Lawyers haven’t always gone to law school to become one. Previously, to become a lawyer, many went through apprenticeships.
Priceonomics.com has a great write-up on this alternative method. While those choosing this method are low, it’s still happening and saving those who go through the program hundreds of thousands in student loan bills.
Click on the link above to read the whole article, but here is just a small snippet:
A select few, however, have completely bypassed these steps. Several U.S. states offer a little-known alternative path to the bar exam room: “reading the law” — or serving as an apprentice in the office of a practicing attorney or judge.

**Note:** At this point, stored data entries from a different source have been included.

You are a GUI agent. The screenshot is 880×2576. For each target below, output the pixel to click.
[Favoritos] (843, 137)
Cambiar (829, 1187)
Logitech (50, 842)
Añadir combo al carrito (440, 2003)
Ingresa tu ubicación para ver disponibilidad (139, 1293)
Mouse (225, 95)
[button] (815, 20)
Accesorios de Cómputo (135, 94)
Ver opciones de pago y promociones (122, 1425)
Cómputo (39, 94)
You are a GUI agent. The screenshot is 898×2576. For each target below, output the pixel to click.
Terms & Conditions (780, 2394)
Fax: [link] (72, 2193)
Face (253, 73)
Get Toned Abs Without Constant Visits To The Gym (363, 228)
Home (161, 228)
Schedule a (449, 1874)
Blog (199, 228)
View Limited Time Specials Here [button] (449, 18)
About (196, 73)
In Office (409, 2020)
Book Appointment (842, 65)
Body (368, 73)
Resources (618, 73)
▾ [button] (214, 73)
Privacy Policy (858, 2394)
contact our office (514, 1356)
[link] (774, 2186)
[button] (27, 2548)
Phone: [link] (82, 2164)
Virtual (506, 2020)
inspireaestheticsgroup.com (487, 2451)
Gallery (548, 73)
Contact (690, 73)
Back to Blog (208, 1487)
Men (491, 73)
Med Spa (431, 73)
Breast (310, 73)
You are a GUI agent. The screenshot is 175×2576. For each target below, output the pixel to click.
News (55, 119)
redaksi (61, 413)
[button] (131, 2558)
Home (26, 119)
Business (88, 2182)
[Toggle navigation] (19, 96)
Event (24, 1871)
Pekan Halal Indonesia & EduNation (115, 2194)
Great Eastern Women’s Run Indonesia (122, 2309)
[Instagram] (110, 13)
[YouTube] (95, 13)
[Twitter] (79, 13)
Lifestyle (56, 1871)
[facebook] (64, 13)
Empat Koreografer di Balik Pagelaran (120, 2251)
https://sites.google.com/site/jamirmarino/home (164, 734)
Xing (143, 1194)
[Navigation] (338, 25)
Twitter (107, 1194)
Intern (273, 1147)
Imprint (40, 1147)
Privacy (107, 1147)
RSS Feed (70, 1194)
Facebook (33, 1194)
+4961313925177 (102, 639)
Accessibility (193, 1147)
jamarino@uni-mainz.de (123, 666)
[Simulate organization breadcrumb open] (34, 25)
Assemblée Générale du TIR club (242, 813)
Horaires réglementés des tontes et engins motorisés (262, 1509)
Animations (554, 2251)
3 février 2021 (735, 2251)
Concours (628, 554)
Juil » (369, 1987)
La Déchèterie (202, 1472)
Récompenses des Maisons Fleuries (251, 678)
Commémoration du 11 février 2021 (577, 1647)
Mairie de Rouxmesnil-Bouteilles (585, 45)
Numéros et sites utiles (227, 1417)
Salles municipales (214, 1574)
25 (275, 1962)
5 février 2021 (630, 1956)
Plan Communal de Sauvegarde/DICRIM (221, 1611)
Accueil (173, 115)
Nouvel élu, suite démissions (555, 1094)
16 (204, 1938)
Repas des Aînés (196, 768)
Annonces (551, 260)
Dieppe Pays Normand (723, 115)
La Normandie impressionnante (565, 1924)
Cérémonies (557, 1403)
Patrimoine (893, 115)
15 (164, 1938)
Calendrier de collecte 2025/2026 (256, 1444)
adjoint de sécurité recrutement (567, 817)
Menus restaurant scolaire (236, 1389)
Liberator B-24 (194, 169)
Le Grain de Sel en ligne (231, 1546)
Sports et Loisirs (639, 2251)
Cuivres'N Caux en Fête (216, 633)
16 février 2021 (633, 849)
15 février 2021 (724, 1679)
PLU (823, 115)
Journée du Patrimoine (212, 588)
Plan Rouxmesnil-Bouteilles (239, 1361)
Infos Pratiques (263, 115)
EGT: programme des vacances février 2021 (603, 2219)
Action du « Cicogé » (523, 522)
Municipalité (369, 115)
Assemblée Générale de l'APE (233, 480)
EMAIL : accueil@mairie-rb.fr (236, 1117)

Last year, out of 83,963 bar exam takers, only 60 were apprentices. A mere 17 succeeded in passing the bar exam and becoming eligible to practice law. It is a long, difficult road, requiring four years of mentorship and thousands of hours of self-led work, but when completed, it can save a prospective lawyer hundreds of thousands of dollars in law school debt.
Today, only four states — California, Virginia, Vermont, and Washington — allow aspiring lawyers to take the bar exam without going to law school. Instead, they are given the option to apprentice with a practicing attorney or judge. (New York, Maine and Wyoming offer an apprenticeship alternative as well, but also require some law school.)
Since 1996, 1,142 apprentices have taken the bar exam; only 305 have passed. Likely, this can be attributed to the nature of an apprenticeship: in a law office study, an apprentice is working under one lawyer, who usually has a specific focus, while law school covers a much wider breadth of topics.